Development version of VisionEval framework
https://visioneval.github.io/
Apache License 2.0
6 stars 32 forks source link

Long non-linear run times on large models #174

Open jrawbits opened 2 years ago

jrawbits commented 2 years ago

Based on timing reported in log files from running multiple scenarios in the H-GAC models, a few of the modules appear to have undesirable algorithmic properties (in particular, with runtimes suggesting order N squared or worse). It is desirable to delve into how these modules do their work and see if there is some way to reduce the complexity - all of the "victims" are doing some kind of sampling and balancing toward target proportions, and we'll easily hit order N-squared if the process requires doing N samples N times. That may be inevitable, but perhaps there's a craftier sampling algorithm out there... I'll edit this issue with the names of the affected modules once I've downloaded the enormous set of results...

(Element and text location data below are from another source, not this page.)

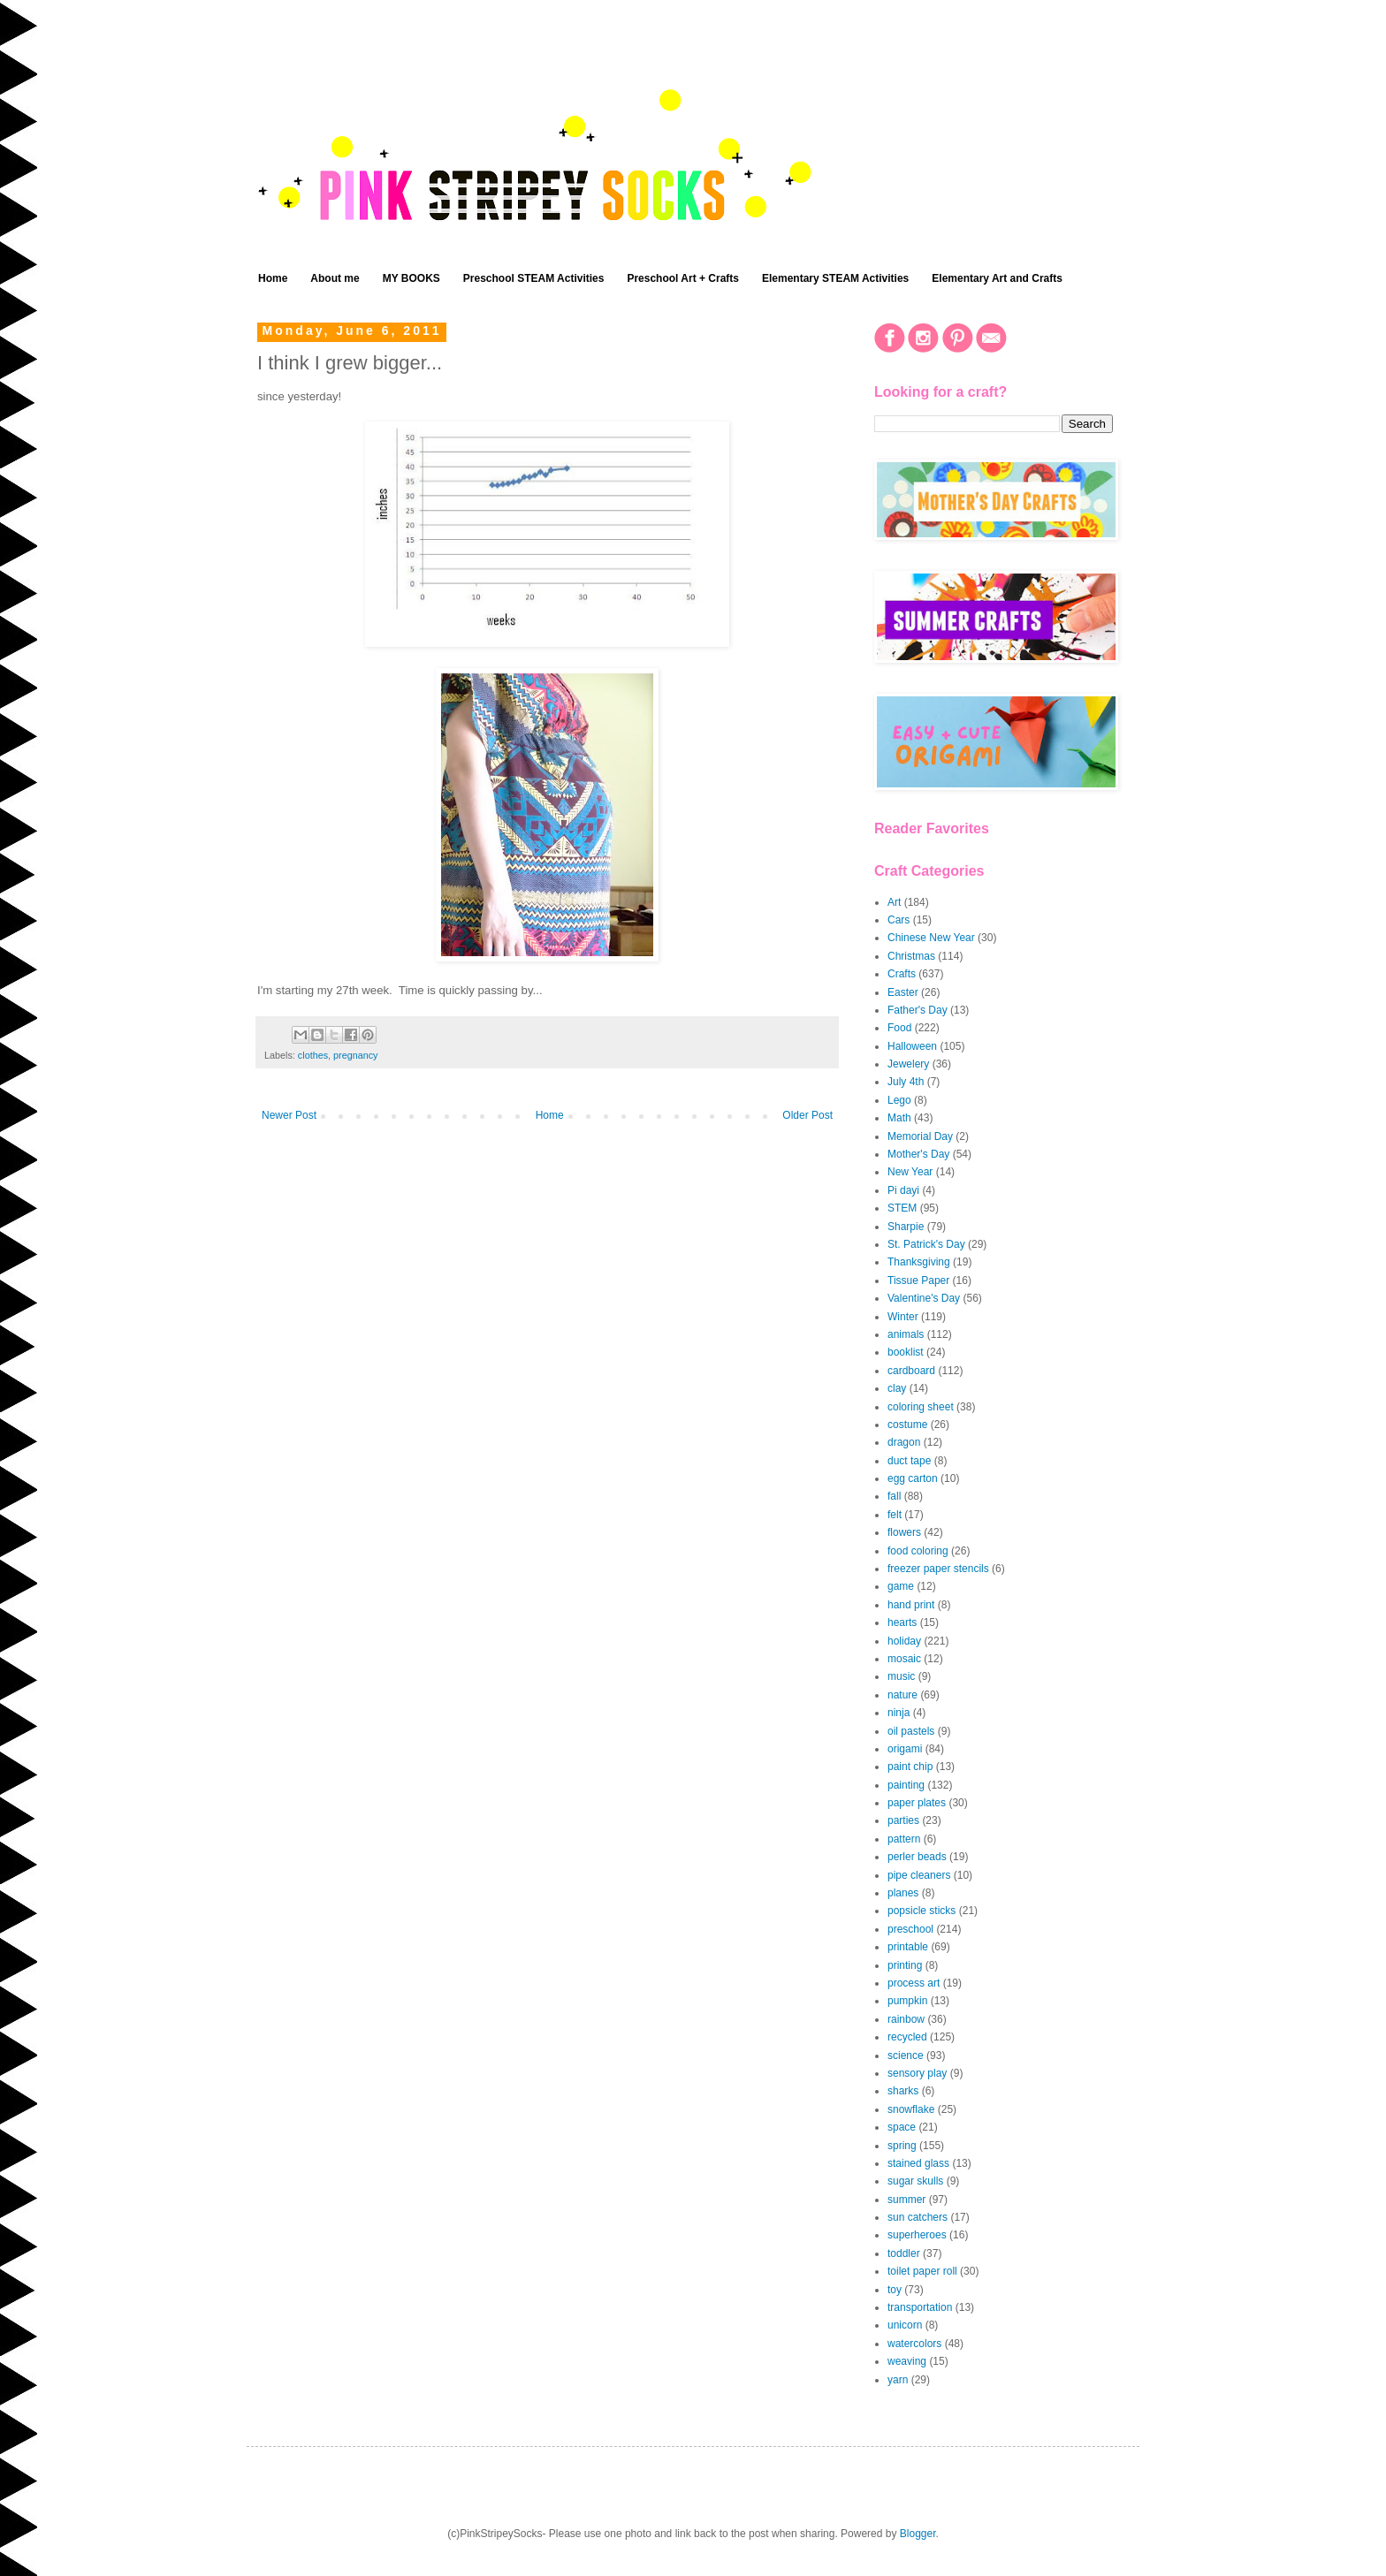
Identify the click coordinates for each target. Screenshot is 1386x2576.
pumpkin (907, 2001)
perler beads (917, 1856)
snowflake (910, 2109)
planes (902, 1893)
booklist (905, 1352)
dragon (903, 1442)
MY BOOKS (411, 278)
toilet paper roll (922, 2271)
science (905, 2055)
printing (904, 1965)
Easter (902, 992)
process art (913, 1983)
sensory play (917, 2073)
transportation (919, 2307)
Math (899, 1118)
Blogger (918, 2533)
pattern (903, 1839)
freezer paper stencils (938, 1568)
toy (894, 2289)
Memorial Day (920, 1136)
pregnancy (355, 1055)
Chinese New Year (931, 937)
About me (334, 278)
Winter (902, 1317)
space (901, 2127)
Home (272, 278)
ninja (898, 1712)
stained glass (918, 2163)
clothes (313, 1055)
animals (905, 1334)
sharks (902, 2091)
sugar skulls (915, 2181)
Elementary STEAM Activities (835, 278)
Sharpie (905, 1226)
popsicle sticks (921, 1910)
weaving (906, 2361)
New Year (910, 1172)
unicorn (904, 2325)
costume (907, 1424)
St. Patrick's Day (926, 1244)
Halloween (912, 1046)
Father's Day (917, 1010)
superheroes (917, 2235)
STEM (902, 1208)
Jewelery (908, 1064)
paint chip (910, 1766)
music (901, 1676)
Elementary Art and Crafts (997, 278)
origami (904, 1749)
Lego (899, 1100)
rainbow (906, 2019)
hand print (910, 1605)
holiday (904, 1641)
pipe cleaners (918, 1875)
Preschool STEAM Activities (534, 278)
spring (902, 2145)
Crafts (901, 974)
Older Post (807, 1115)
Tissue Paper (918, 1280)
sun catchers (917, 2217)
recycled (907, 2037)
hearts (902, 1622)
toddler (903, 2253)
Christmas (911, 956)
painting (906, 1785)
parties (903, 1820)
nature (902, 1695)
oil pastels (910, 1731)
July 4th (905, 1081)
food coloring (917, 1551)
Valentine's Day (923, 1298)
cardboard (911, 1370)
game (900, 1586)
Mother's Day (918, 1154)
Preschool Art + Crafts (683, 278)
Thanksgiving (918, 1262)
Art (894, 902)
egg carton (912, 1478)
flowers (904, 1532)
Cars (898, 920)
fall (894, 1496)
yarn (897, 2380)
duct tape (909, 1461)
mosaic (904, 1659)
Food (899, 1028)
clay (896, 1388)
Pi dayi (903, 1190)
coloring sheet (920, 1407)
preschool (910, 1929)
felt (894, 1514)
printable (907, 1947)
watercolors (914, 2343)
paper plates (916, 1803)
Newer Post (289, 1115)
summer (906, 2199)
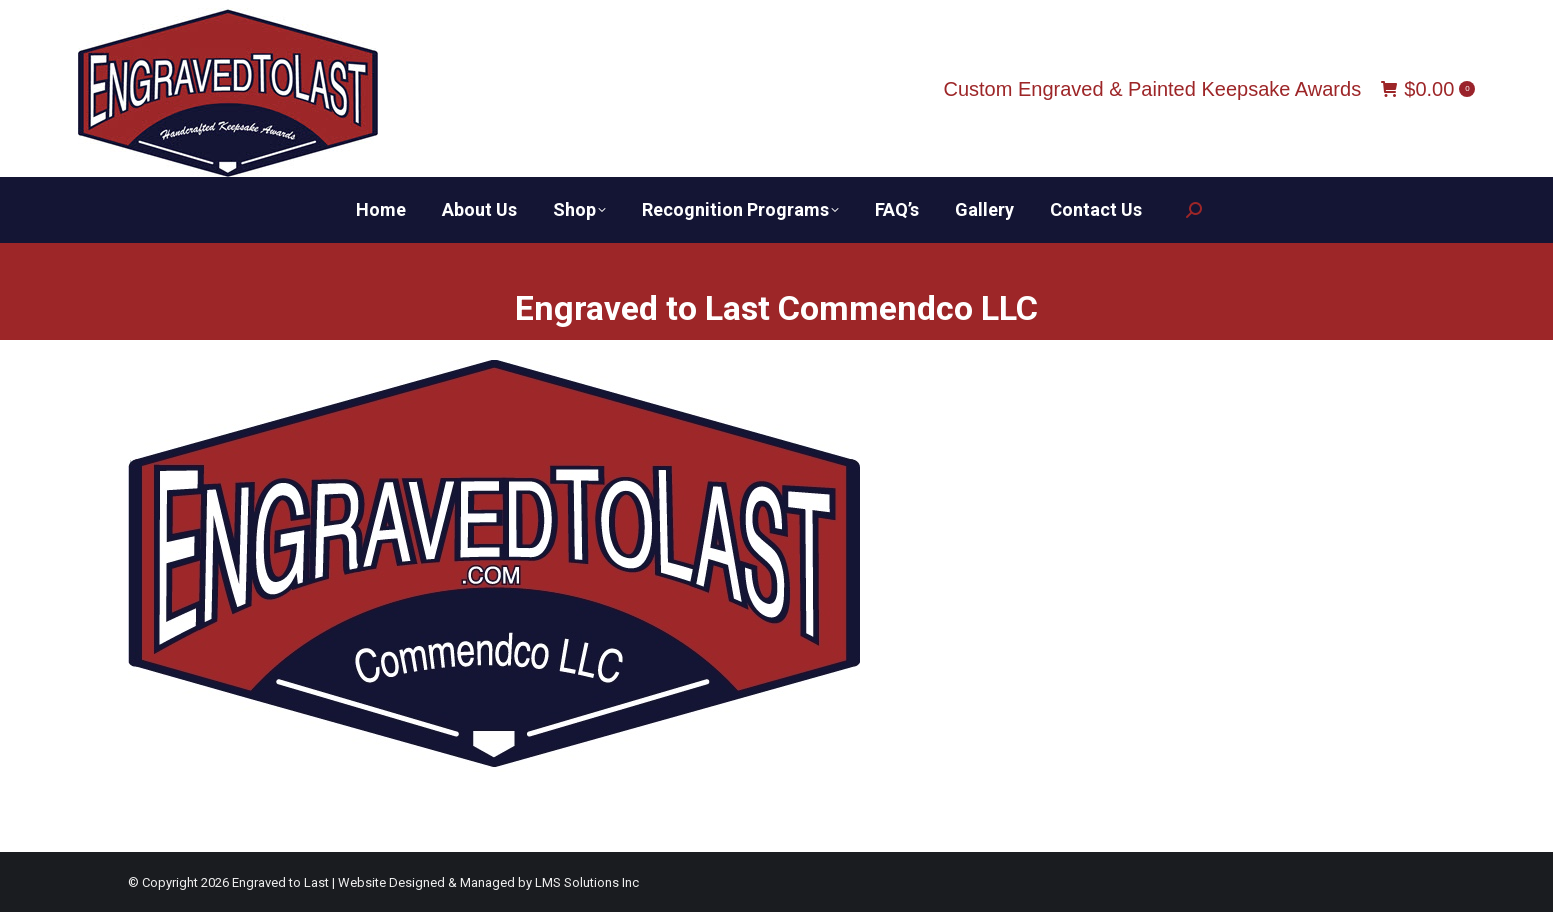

The modules I'm starting with are PredictWorkers, and CalculateVehicleOwnCost - the latter runtime collapses whenever pay-as-you-drive is set up in the scenario.

jrawbits commented 2 years ago

The problem appears to be using the sample function in many places in R to generate a set of values that are randomly distributed according to a probability / proportion. The sample function without replacement (essentially classifying the stuff we're sampling from) is excruciatingly slow and scales very badly to big samples from big populations.

There is a much faster algorithm available and even though it appears to scale to cases with probabilities, it is really only valid as a "non-probability" sampler. To sample with probabilities and get something like the same answer requires iterating once over (on average) half the population for each required worker (removing any selected worker, then rescaling the remaining probabilities). I'll keep researching for a while, but for now I'm just going to pursue them module fixups mentioned in the next comment.

jrawbits commented 2 years ago

Since I have the modules open, I'm making some other cleanups to the estimation and documentation builds (and getting rid of some R CMD check warnings along the way), and I'll put that up as a pull request soon.